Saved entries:
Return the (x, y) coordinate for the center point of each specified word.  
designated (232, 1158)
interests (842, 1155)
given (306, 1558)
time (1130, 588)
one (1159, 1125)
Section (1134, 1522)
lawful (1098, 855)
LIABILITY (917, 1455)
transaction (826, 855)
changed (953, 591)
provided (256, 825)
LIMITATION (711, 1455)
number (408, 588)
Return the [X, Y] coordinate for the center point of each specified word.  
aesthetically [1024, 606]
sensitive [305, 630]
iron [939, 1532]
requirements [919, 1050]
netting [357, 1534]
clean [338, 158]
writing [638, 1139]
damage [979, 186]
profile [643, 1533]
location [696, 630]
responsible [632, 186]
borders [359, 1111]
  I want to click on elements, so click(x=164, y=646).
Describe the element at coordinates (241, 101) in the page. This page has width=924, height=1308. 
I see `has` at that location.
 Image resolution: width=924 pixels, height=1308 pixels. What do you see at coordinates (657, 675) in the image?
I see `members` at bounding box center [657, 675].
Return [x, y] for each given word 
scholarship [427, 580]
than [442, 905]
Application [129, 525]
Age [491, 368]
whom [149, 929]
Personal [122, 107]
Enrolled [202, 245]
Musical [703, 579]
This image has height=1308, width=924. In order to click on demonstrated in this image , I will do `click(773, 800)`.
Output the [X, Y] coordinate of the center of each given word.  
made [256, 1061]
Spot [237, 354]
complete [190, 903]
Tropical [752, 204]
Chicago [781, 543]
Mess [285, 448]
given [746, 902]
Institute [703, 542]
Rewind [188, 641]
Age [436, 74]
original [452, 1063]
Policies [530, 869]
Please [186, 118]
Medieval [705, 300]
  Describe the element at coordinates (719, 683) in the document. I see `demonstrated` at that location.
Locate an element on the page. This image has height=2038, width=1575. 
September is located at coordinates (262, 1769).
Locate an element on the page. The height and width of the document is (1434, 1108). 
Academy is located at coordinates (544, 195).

WHAT YOU WILL DO
Rewrite the listing above, swapping every "center point" for "midpoint" and leaving the rest untouched.

RESULT
Return the (x, y) coordinate for the midpoint of each specified word.  
designated (232, 1158)
interests (842, 1155)
given (306, 1558)
time (1130, 588)
one (1159, 1125)
Section (1134, 1522)
lawful (1098, 855)
LIABILITY (917, 1455)
transaction (826, 855)
changed (953, 591)
provided (256, 825)
LIMITATION (711, 1455)
number (408, 588)
Return the [X, Y] coordinate for the midpoint of each specified word.  
aesthetically [1024, 606]
sensitive [305, 630]
iron [939, 1532]
requirements [919, 1050]
netting [357, 1534]
clean [338, 158]
writing [638, 1139]
damage [979, 186]
profile [643, 1533]
location [696, 630]
responsible [632, 186]
borders [359, 1111]
  I want to click on elements, so click(x=164, y=646).
Describe the element at coordinates (241, 101) in the page. This page has width=924, height=1308. 
I see `has` at that location.
 Image resolution: width=924 pixels, height=1308 pixels. What do you see at coordinates (657, 675) in the image?
I see `members` at bounding box center [657, 675].
Return [x, y] for each given word 
scholarship [427, 580]
than [442, 905]
Application [129, 525]
Age [491, 368]
whom [149, 929]
Personal [122, 107]
Enrolled [202, 245]
Musical [703, 579]
This image has height=1308, width=924. In order to click on demonstrated in this image , I will do `click(773, 800)`.
Output the [X, Y] coordinate of the center of each given word.  
made [256, 1061]
Spot [237, 354]
complete [190, 903]
Tropical [752, 204]
Chicago [781, 543]
Mess [285, 448]
given [746, 902]
Institute [703, 542]
Rewind [188, 641]
Age [436, 74]
original [452, 1063]
Policies [530, 869]
Please [186, 118]
Medieval [705, 300]
  Describe the element at coordinates (719, 683) in the document. I see `demonstrated` at that location.
Locate an element on the page. This image has height=2038, width=1575. 
September is located at coordinates (262, 1769).
Locate an element on the page. The height and width of the document is (1434, 1108). 
Academy is located at coordinates (544, 195).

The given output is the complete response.